SOSYAL MEDYA YASA TASARISI…
29 Mayis 2022 00:54:08
AKP ve MHP’nin ortaklaşa hazırladığı Sosyal Medya Yasa Tasarısı TBMM’ne sunuldu.
Tasarı önümde.
İlkten gerekçesini okudum. Gerekçenin ilk cümlesi, Yeni Ufuk’un iki yıldır ısrarla yinelediği şu gerçeğin altını çiziyor:
“Teknolojinin önemli sonuçlarından biri olan internet, diğer kite iletişim araçların geride bırakırken…”
İnternet gazetelerinin konvansiyonel (kağıt) gazetelerin önüne geçmesi olayı bugünün işi değil aslında; çok oldu; ama, yasası yoktu; bu yüzden internet haber siteleri pıtırak gibi çoğaldı, bir anlamda korsan yayıncılık patladı…
Yasa tasarısı ile internet gazeteleri (haber siteleri) Basın Yasası kapsamına alınıyor, “süreli yayın” kimliği kazanıyor. Bu şekilde internet gazetelerinde çalışanlar da sigortalı olacak, siteler devlete vergi verecek, hukuki sorumluğu olacak…
Tasarıya göre; internet gazeteleri, Basın İlân Kurumu’nun, yasanın çıkmasından sonraki altı ay içinde yayınlayacağı yönetmeliğe uygun olmaları koşuluyla resmi ilan da alabilecek. Bu şekilde konvansiyonel-dijital ayrımı ortadan kalkacak. İnternet gazetelerinin de resmi ilân almaya başlamasıyla ilân pastası görece küçülecek. Bunun etkisi, örneğin resmi ilan alan günlük yerel gazetelere ne olur, bilmiyorum; ama, her halde kağıt versiyonlarını terkederler…Yeni yasa ile şu anki abone-reklam düzeni de önemli ölçüde değişir sanıyorum.

● Görevler:
(a) Belge bölümüne göre Sosyal Medya Yasa Tasarısı'nı hangi partiler ortaklaşa hazırladı?
(b) Belge bölümündeki "Yasa tasarısı ile internet gazeteleri" diye başlayan paragrafı, temel bilgilerini koruyarak madde listesi biçiminde yeniden yazın.
(c) Belge bölümünü iki cümleyle özetleyin.

● Verilen Veriler:
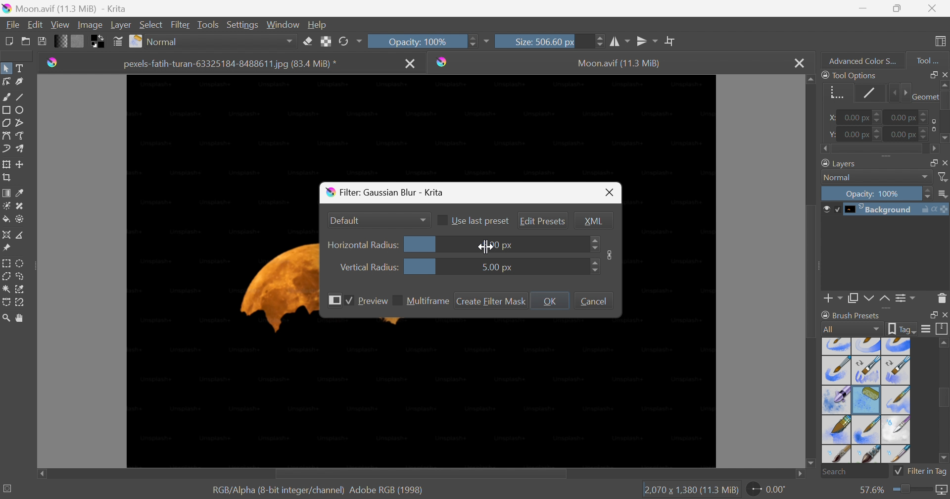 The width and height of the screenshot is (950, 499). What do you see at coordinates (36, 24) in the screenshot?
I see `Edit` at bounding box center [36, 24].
==
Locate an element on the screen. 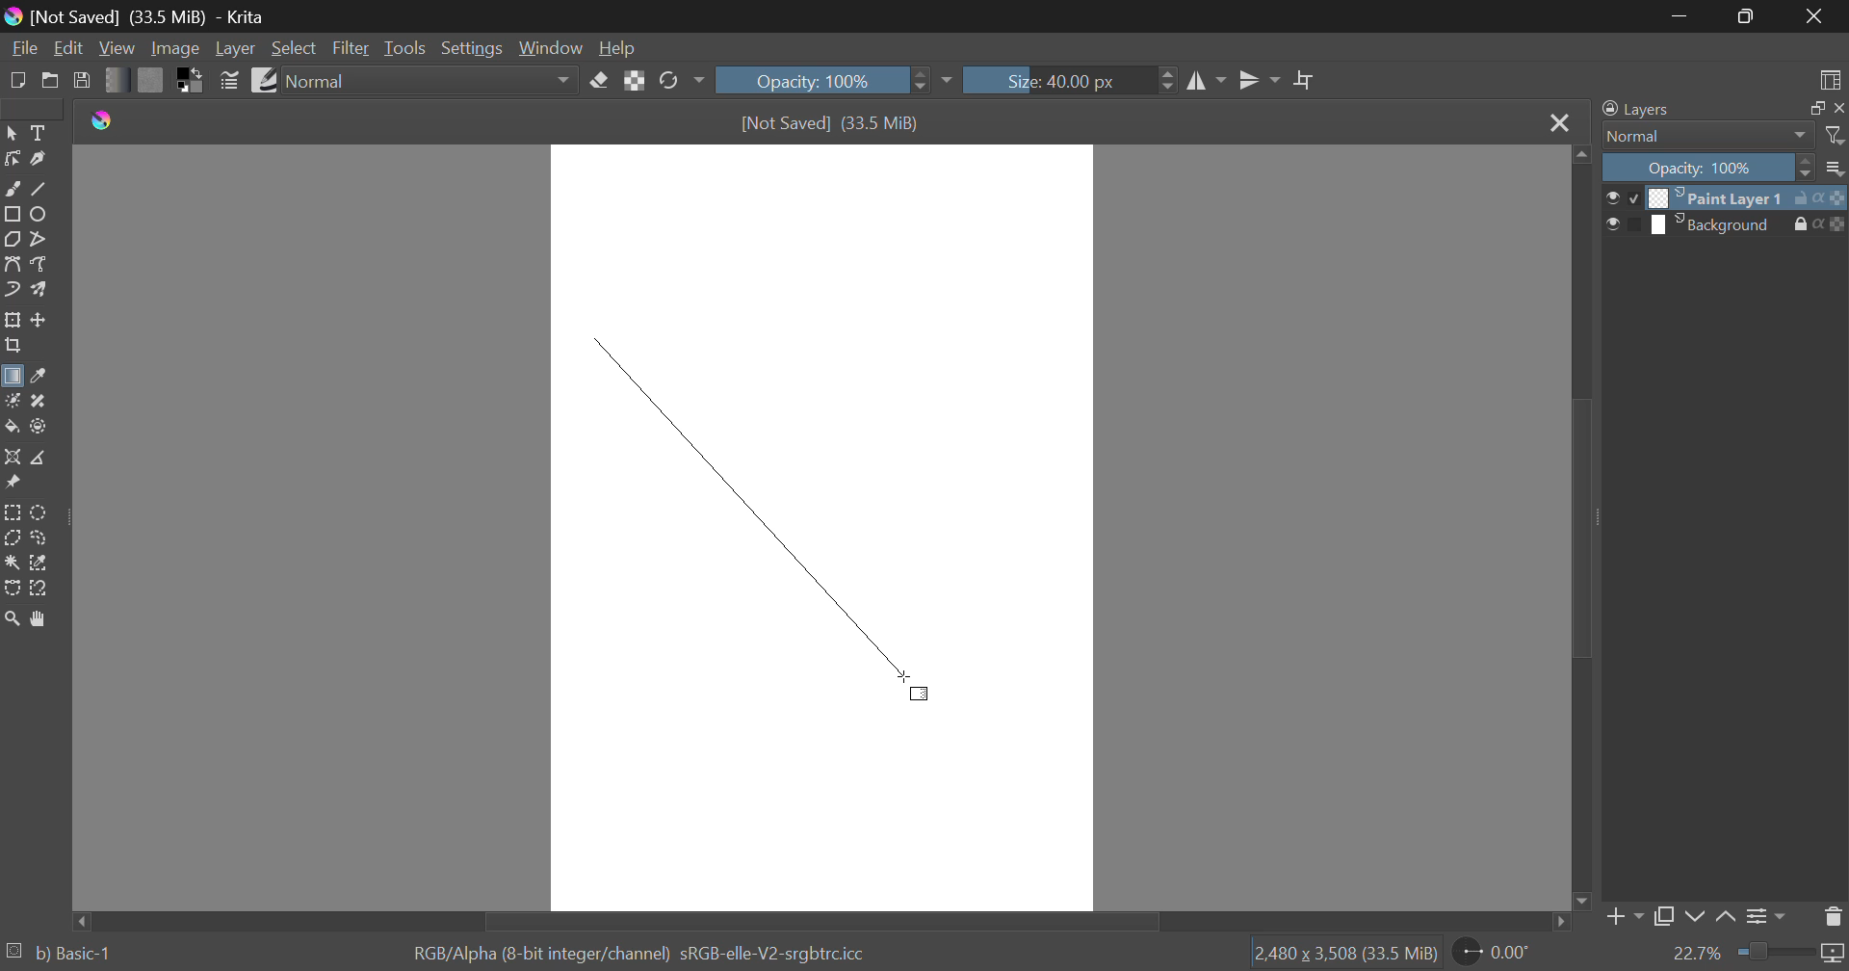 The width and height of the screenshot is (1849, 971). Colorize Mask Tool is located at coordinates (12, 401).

● Tam Çözümler:
(a) AKP ve MHP.

(b)
- İnternet gazeteleri (haber siteleri) Basın Yasası kapsamına alınıyor ve "süreli yayın" kimliği kazanıyor.
- İnternet gazetelerinde çalışanlar sigortalı olacak.
- Siteler devlete vergi verecek.
- Sitelerin hukuki sorumluluğu olacak.

(c) AKP ve MHP'nin ortaklaşa hazırladığı Sosyal Medya Yasa Tasarısı TBMM'ye sunuldu; tasarıyla internet gazeteleri Basın Yasası kapsamına alınarak "süreli yayın" kimliği kazanıyor, çalışanları sigortalı olacak ve siteler devlete vergi verecek. İnternet gazeteleri, Basın İlân Kurumu'nun yayınlayacağı yönetmeliğe uymaları koşuluyla resmi ilan da alabilecek ve böylece konvansiyonel-dijital ayrımı ortadan kalkacak.